На его взгляд, в этом и таится секрет цивилизации. Сколько бы он не пользовался этим секретом, приблизиться к полному пониманию не удавалось. Готовность вполне разумных (во всем другом) существ расщепляться и отдавать громадный процент ограниченной жизни ради служению кому-то другому. Какова награда? Ну, разве что некоторая безопасность. Цемент стабильности. Надежная крыша. Почти полная тарелка. Любимые отпрыски, обреченные на тот же изнурительный труд. Неужели это равный размен?
Для него — совсем не равный. Он понимал это с самого начала. Он не отдал бы ничего от своей жизни. Не служил бы никому, не отдавал бы труд ради обогащения и усиления власти какого-нибудь придурка, воображающего, что ему достался самый сладостный из даров. Что он великодушен. Что работать на него — благо для рабов! О боги! Что за обман! Ложь, наглая и бесстыдная!
Сколь многие правила «цивилизованного поведения» разработаны ради защиты подлых схем контроля и власти немногих над многими? Правила эти защищают до смерти (обычно смерти многих, лишь изредка — немногих). Ради них написаны законы, ведутся войны, нарушителям угрожают суровые репрессии — ах, что за деньки были! Как он наслаждался жестокостью!
Он не будет одним из множества. Он доказывает это снова и снова, и снова. И продолжит доказывать.
Корона — в пределах досягаемости. Нужно лишь провозгласить себя королем. Власть не над обычной империей — эта игра утомила его уже давно — но над целым миром. Над Королевством, наделенным всеми возможными из существующих сил. Сила плотной земли, свободные элементы, сверкающая воля веры, извивы политики, религии, социальных союзов. Возможность ощутить сплетение связей, что тянутся из типично трагических корней «золотых веков» прошлого, якобы свободных от боли, и устремляются в века грядущие, на блеск абсурдных обещаний. И сквозь все это падают дожди забвения, каскады и водопады ошибок и смертей, страданий и нищеты… бог сломанный и осужденный навеки остаться таковым… о, Каллор знает, что сможет захватить власть у такого создания, оставив его скитаться без сил и смысла.
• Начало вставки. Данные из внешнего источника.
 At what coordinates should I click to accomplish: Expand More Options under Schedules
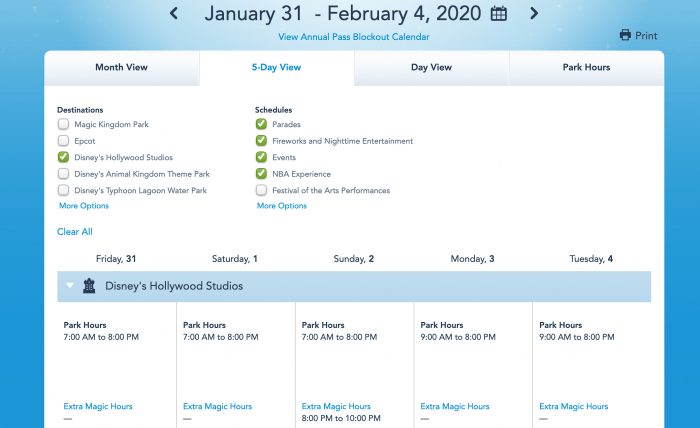[x=282, y=206]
Всё — всё это — в пределах досягаемости.
Он снова пнул угли, слишком короткие сучки, из которых сложил короткоживущий костер, и проследил, как многочисленные веточки превращаются в белый пепел. Среди углей было видно несколько костей, остатков жалкой твари, которую он съел прошлой ночью.
Грязная полоса облаком протянулась по лику звездного неба; завешенная пылью луна еще не взошла. Где-то на равнине завывали койоты. Вчера он набрел на торговый тракт, ведущий на север и юг. Глубокие колеи от фургонных колес, следы волов. Мусор по сторонам. Если подумать, довольно неприятно. Он привык к одиночеству, в котором единственными признаками деятельности человека были вспыхивающие на западном горизонте палы — это номады и их таинственные занятия, что-то связанное со стадами бхедринов и потребностью в свежей траве, как он подозревал. Если они и выследили его, то благоразумно держались подальше. Проходя пустоши, он тревожил древних духов — деталь, которая когда-то раздражала его, и приходилось ловить и убивать духов. Теперь все не так. Пусть ноют и порскают, трещат и боязливо стонут в тисках кошмаров и чего похуже. Пусть их смертные потомки прячутся в высоких травах, пока он не пройдет мимо.
У Верховного Короля совсем иные заботы. И раздумья, которыми он может занять ум…
Он сел прямо, напрягая каждое чувство. Нарастающая сила на севере. Каллор медленно вставал, вперившись во тьму. Да, там что-то клубится, но что? И… да, иная сила, и эту он хорошо знает. Тисте Анди.
Вздох превратился в свист — зубы его изрядно поредели. Разумеется! Если он продолжит двигаться в том же направлении, совершит полный круг — назад в то жуткое место… как его? Да, Коралл. Неразбериха из-за Паннион Домина. О, что за глупость! Жалкий, неуклюжий идиотизм того дня!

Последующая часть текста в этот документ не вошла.